Once the ceremony concluded, we filed through the receiving line and congratulated the new couple.  The ushers then had us go outside in the sweltering 90-odd-degree heat while we waited for the bridge and groom to exit the church.  There I met two friends from church who live in Evanston. 

As an aside, the only funny line in the otherwise unexceptional Proof, filmed on location at UofC, was the question of one of the characters: “Why would anyone want to live in Evanston?”  This is a question that will probably only seem funny to UofC students, and actually makes no sense when you compare Hyde Park and Evanston as places to live, but there it is.

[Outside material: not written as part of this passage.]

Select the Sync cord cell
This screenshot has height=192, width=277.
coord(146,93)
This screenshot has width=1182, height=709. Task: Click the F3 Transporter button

My friends had just returned from their trip back east, but it had not been, as they had planned, a pilgrimage trip all the way back East to the Holy Land.  Though the pilgrimage group had gone ahead despite the war, they decided against going and went to Quebec instead.  It had been in my mind as I was hearing about the war that they would have been going there right as it was starting, but I had had no way to contact them to see what was happening. 

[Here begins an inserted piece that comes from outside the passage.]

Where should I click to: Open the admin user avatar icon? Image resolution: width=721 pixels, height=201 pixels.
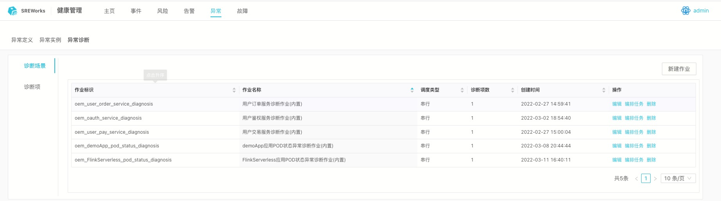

Once at the reception dinner, my friends at our table were particularly eager to start the custom of shouting “Gorka!” as often as possible, and I believe our table distinguished itself in being the one to shout the most.  Gorka means bitter, so whenever someone shouts it the groom is obliged to kiss his bride to make it sweet, which is not such a painful custom to observe, but it can become troublesome if the two are very far apart from each other–the crowd can get quite unruly if they are not appeased quickly with the sight of a kiss.